Appalachia Appalachian Dialect

Slipping Off

slip-off

Long time Blind Pig reader and family friend Lonnie Dockery – Swain County NC

Granny used to accuse Pap of slipping off right when she needed his help. Every once in a while The Deer Hunter slips off and I have no idea where he’s at. I don’t ever seem to have enough time to slip off and if I did, I’m pretty sure somebody would come looking for me before I got very far.

When Chatter was about three years old she got mad and decided she’d slip off. The Deer Hunter had the garage door cracked a little for the dog. Chatter went down in that pitch black basement; crawled under the garage door; and down the hill she went. Once I started missing her I was worried to death. She knew I would be, but thought Granny and Pap would protect her from my wrath.

I used to walk part way down the hill to meet the girls when they got off the school bus. One day I quickly noticed there was three girls instead of two. A little girl they went to school with had decided she was going to come home with the girls and slipped off the bus. I knew her parents would be in a panic when she didn’t get off the bus, but I didn’t even know their names to call them. I got them all in the house and called the school who helped me get in touch with her grandmother.

Years back Bradley, a Blind Pig reader, left the following comment about a different type of slipping off.

“Once I had a friend that was the assistant to the top person in management. Well, this person was to retire and before he left my name was brought up in conversation. He reportedly said that I amazed him. No, he didn’t find me special in any way but one. “He seems to be moderately intelligent but, I have watched him and no matter how tedious or repetitious the jobs they put on him he seems to be totally unaffected; it never bothers him.”

I never told my friend how I did it. Actually, the reason it never bothered me was because I WAS NEVER THERE! I learned I could always lose myself in my own little world or just go wandering into that vague geography of the heart. Sure, I get lonesome for people and times past like everyone but, the good memories can in most cases compensate for the lonesome.”

Its nice to be able to slip off and get away from things, but its downright wonderful to slip off in our mind as Bradley described.

Tipper

Appalachian-Cooking-Class

Come cook with me!

MOUNTAIN FLAVORS – TRADITIONAL APPALACHIAN COOKING
Location: John C. Campbell Folk School – Brasstown, NC
Date: Sunday, June 23 – Saturday, June 29, 2019
Instructors: Carolyn Anderson, Tipper Pressley

Experience the traditional Appalachian method of cooking, putting up, and preserving the bounty from nature’s garden.

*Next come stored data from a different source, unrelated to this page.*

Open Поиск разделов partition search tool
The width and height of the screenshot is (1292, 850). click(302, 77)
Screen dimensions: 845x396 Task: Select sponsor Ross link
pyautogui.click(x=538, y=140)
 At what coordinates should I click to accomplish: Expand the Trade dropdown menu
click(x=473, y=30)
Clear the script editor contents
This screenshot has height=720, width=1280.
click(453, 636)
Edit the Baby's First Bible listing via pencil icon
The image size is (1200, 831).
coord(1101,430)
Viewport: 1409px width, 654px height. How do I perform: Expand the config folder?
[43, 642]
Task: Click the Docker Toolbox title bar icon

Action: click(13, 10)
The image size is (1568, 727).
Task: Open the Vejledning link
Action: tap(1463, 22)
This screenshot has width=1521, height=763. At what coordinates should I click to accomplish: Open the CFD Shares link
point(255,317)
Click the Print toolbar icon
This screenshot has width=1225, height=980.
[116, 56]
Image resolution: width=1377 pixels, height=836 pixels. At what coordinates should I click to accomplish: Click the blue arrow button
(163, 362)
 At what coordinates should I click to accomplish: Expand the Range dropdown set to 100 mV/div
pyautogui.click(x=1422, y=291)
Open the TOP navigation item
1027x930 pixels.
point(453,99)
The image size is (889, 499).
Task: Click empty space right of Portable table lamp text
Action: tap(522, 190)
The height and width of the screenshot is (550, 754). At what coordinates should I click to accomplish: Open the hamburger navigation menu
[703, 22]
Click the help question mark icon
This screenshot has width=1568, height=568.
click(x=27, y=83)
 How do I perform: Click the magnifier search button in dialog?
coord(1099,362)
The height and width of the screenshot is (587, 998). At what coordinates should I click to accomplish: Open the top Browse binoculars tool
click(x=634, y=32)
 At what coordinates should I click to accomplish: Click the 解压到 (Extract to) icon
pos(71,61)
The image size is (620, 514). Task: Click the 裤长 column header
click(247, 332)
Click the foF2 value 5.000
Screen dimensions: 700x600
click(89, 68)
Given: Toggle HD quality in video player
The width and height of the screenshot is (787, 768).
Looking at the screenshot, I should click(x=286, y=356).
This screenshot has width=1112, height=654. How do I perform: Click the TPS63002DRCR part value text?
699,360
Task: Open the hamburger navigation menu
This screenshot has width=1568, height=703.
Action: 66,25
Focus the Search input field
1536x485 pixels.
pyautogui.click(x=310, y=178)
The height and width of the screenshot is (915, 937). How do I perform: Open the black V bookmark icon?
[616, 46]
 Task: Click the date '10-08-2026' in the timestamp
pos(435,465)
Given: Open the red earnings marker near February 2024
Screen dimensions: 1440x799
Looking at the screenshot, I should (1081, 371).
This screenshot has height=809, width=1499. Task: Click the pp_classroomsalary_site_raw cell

Receive hands-on training to make and process a variety of jellies, jams, and pickles for winter eating. You’ll also learn the importance of dessert in Appalachian culture and discover how to easily make the fanciest of traditional cakes. Completing this week of cultural foods, a day of bread making will produce biscuits and cornbread. All levels welcome.

Along with all that goodness Carolyn and I have planned a couple of field trips to allow students to see how local folks produce food for their families. The Folk School offers scholarships you can go here to find out more about them. For the rest of the class details go here.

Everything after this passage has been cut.